Yesterday was the day my world changed, because I got my family back.
Today, he gets his.
“His mother’s name was Jacintha.” I bring his hand up, then I press my lips to his knuckles and let my heart race.
I’m nervous. I’m scared. I’m giving up everything I worked so hard for. But this is important, and it’s all I’ve dreamed about for two thirds of my life.
“She was a single mother who worked hard to provide for her only child. She was beautiful, and Gunner shares her eyes.”
“Gunner?” Kane’s brows furrow. “That’s his real name?”
I feel his pulse racing. I feel it all the way through his arm until it beats against my hand. “He was not born with the name Theo Griffin.”
“We already know that,” Soph inserts dryly.
“Gunner Bishop.” I meet Kane’s eyes. “The day I met him in Hayes’ club, he was Gunner Bishop. I thought he died that day. His mother was murdered, I was stuffed into an office, and he ran. My father…” I swallow the lump that lodges in my throat. “I saw my father shoot at that boy. He was eleven, and he threw himself down a flight of stairs to escape, and when my father and the others chased him, I thought he was dead.”

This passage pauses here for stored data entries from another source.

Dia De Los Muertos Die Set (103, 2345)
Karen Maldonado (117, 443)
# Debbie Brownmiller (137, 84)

“But he’s not…” Jess murmurs. She remains in Kane’s lap, her feet almost in Jay’s lap, and rubs circles in her belly. “He didn’t die.”
I shake my head. “I didn’t know he was alive until last night.”
“In the office,” Soph says in a quiet tone. “It’s why he was watching you. Why he couldn’t focus on a single damn thing once you walked into the club. It’s why he caught you. Carried you. It’s why you cuddled against him.”
My cheeks flame with humiliation. Not for cuddling a man, but because I needed to be carried somewhere like a common damsel. “Yes.”
“We left you in the office with him. A little while after that, we came back, and he was gone.”